I try to port an image gallery that I coded once into kirby but I got some problems figuring out how I could do that.
Basically the gallery gets requested once the page is loaded via an ajax post request like this:
/**
* Sends an Ajax request to the server and recieves the gallery
* @return {boolean} true on success false on failure
*/
this.requestGallery = function() {
var request = new XMLHttpRequest();
request.open('POST', 'lib/Gallery.php', true);
request.setRequestHeader('Content-Type', 'application/x-www-form-urlencoded; charset=UTF-8');
// check ajax requests states and show a spinner while request is pending
request.onreadystatechange = function(){
switch(request.readyState) {
... do something
}
};
// handles the ajax onload event
request.onload = function() {
if (request.status >= 200 && request.status < 400) {
/* Success! */
... do something on success
}
else
{
/* We reached our target server, but it returned an error */
return false;
}
};
The server will calculate the gallery and sends back a json object.

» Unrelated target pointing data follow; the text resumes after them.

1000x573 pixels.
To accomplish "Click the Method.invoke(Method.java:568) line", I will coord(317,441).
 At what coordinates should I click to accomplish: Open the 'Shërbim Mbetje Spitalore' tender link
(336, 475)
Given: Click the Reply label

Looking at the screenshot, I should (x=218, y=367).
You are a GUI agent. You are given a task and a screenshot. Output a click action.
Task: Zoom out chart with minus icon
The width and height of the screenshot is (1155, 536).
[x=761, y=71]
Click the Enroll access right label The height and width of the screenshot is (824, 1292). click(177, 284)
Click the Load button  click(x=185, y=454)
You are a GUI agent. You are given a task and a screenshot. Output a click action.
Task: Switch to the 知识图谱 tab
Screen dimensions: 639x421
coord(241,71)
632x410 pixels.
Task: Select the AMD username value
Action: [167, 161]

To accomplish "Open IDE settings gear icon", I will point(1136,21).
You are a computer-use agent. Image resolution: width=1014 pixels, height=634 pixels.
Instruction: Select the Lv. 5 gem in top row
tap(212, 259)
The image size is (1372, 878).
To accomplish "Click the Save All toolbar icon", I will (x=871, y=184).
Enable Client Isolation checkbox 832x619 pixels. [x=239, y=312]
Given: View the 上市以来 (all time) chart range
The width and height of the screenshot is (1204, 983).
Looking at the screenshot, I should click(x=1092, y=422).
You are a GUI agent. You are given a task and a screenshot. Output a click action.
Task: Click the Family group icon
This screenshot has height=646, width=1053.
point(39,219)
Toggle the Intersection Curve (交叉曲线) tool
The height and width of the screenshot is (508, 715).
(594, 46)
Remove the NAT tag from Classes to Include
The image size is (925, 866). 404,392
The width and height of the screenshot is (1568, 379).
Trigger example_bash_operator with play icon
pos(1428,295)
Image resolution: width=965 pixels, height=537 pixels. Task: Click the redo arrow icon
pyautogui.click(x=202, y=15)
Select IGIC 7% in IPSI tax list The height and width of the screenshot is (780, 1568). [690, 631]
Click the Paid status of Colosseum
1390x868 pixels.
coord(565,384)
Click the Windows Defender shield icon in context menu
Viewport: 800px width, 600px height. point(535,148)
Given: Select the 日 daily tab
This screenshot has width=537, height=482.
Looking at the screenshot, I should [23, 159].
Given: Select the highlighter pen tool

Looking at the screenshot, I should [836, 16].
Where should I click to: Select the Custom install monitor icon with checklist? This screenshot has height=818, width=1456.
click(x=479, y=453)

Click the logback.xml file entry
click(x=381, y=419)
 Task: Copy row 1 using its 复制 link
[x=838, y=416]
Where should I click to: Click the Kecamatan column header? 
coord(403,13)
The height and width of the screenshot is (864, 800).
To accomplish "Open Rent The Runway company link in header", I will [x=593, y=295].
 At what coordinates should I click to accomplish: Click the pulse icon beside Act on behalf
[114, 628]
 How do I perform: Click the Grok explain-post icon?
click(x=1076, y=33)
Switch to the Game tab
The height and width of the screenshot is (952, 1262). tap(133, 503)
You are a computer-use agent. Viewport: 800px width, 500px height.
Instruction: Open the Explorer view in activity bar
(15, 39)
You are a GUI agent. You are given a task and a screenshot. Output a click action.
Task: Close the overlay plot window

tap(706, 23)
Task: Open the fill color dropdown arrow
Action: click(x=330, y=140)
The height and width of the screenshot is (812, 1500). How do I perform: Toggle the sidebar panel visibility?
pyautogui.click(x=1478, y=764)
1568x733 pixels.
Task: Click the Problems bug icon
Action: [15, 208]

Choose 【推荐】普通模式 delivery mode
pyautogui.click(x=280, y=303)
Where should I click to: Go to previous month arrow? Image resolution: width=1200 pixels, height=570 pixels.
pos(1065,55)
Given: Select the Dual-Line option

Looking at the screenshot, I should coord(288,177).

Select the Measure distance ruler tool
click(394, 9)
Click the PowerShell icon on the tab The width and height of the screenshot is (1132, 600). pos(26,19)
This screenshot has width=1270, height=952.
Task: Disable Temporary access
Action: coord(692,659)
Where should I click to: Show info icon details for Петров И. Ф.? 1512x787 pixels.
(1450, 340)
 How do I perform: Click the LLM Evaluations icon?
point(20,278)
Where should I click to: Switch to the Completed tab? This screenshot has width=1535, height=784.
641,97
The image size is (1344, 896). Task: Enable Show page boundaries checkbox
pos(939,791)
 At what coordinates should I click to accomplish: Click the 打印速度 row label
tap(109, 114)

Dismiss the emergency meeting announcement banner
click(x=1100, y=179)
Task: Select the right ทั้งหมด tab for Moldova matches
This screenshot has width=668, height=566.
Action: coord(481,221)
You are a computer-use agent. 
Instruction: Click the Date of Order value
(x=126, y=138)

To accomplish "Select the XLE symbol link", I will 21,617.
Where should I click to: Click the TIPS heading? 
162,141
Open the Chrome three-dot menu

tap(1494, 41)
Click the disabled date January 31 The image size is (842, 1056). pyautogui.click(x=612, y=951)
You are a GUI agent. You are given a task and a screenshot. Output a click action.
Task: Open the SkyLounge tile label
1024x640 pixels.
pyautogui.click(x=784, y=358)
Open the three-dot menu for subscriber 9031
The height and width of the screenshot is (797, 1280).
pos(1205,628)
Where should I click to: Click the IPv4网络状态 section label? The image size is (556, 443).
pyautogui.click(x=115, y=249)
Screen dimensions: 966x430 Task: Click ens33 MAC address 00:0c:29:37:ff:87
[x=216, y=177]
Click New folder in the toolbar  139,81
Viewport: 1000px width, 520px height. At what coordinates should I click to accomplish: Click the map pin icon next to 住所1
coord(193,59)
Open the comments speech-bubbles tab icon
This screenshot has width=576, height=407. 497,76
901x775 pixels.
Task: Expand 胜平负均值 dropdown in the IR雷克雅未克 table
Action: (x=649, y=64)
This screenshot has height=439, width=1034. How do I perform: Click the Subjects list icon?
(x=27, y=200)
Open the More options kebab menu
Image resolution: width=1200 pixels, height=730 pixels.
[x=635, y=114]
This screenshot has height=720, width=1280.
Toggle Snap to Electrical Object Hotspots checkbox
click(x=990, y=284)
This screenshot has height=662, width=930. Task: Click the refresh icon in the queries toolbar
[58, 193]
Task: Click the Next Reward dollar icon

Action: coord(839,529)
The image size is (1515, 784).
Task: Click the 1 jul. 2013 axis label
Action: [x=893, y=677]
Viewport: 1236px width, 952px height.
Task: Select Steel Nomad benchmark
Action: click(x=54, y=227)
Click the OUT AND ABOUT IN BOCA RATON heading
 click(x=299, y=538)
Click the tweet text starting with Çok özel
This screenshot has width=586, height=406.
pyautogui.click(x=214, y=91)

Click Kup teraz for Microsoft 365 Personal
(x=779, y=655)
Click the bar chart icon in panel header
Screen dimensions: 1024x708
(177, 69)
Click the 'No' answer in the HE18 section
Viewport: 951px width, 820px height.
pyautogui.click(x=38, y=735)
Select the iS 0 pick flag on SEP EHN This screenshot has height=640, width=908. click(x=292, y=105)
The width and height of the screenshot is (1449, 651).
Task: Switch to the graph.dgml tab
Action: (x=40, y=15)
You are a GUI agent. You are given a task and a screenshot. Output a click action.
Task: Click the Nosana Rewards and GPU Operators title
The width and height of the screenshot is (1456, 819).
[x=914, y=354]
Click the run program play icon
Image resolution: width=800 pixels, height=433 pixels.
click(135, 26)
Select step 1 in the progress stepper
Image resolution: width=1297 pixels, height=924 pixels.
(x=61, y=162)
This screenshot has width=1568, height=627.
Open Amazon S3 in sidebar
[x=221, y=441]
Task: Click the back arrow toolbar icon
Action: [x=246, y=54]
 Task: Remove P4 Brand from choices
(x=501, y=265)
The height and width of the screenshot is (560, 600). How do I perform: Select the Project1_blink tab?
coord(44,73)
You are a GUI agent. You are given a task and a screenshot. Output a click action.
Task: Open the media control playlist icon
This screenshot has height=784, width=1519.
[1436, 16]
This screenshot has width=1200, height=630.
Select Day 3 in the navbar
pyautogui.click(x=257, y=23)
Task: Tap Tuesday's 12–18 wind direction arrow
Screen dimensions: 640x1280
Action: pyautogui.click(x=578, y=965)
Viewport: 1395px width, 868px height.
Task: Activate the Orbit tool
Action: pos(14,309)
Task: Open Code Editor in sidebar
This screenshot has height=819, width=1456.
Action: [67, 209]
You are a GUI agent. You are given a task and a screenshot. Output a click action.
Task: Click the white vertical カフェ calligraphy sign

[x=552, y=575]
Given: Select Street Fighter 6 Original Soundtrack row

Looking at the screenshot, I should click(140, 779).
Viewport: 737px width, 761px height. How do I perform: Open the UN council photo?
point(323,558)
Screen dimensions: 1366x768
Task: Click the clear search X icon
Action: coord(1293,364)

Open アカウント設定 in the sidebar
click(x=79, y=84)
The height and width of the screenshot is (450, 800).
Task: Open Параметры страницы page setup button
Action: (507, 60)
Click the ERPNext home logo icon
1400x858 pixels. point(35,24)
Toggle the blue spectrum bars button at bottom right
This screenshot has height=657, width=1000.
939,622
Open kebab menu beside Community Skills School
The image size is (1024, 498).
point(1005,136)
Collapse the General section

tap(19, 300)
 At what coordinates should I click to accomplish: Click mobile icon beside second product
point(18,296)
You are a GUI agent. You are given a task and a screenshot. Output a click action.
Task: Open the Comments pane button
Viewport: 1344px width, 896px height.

But since the gallery is now in a plugin folder I don’t know how I can reach lib/gallery.php
However that was before I did any kirby related work so it was a static page without a cms etc. At the moment the gallery itself is a standalone but as I need a gallery for a recent project, I thought of integrating it to kirby as a plugin (if it is possible ^^).
Yes, ok, but if you want to create a new gallery instance from the class, you would not do it in the plugin but either in your template, in a controller or in a route.
Currently, you have two possibilities to return JSON to your Ajax call: either create a controller or template for an ajax page (so that you get an url) or via a route.
Kirby 2.4 will have content representations, so you can have different templates (and controllers) for different kinds of output.
Content representations are a way to have different templates/controllers for different types of content, e.g. json, rss or whatever. As far as I know, this is not similar to WP, but I’m not that familiar with the intricacies of Wordpress.
Basically, you will be able to create e.g. a blog.json.php template next to your standard blog.php template that returns json, if you call the same URL with a suffix “.json”.
If you check out the kirby develop branch, you can already test it.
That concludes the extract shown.